* **TASK TO CARRY OUT**
All lines from the opening of the data to the line containing "Toggle fullscreen view on the map" must be returned unchanged, and only those lines.

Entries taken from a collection
/---

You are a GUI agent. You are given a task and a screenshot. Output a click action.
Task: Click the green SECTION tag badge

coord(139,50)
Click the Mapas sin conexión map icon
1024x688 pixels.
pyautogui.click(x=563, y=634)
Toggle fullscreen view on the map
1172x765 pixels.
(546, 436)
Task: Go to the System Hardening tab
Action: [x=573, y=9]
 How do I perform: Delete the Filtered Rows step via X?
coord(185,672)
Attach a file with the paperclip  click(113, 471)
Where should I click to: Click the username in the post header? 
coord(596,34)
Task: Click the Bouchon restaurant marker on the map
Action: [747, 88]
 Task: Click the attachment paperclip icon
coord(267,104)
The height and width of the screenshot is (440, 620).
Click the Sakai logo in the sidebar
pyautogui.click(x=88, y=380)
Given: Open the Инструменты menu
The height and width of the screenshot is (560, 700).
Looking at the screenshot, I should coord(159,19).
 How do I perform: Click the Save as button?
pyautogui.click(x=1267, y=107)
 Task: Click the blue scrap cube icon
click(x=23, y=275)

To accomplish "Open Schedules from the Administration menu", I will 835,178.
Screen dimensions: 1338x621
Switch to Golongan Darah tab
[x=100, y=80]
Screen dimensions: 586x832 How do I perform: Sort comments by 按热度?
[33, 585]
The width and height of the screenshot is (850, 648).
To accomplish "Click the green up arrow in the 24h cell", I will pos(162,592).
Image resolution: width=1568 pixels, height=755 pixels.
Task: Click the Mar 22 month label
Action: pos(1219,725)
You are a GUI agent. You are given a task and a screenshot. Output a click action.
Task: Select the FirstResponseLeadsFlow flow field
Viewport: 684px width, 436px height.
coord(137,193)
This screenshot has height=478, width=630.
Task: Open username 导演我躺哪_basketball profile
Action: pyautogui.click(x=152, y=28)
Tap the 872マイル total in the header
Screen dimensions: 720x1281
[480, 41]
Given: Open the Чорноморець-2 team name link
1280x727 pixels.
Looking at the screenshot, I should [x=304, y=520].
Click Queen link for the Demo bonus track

\---

* **RESPONSE BOX**
You are a GUI agent. You are given a task and a screenshot. Output a click action.
Task: Click the green SECTION tag badge

coord(139,50)
Click the Mapas sin conexión map icon
1024x688 pixels.
pyautogui.click(x=563, y=634)
Toggle fullscreen view on the map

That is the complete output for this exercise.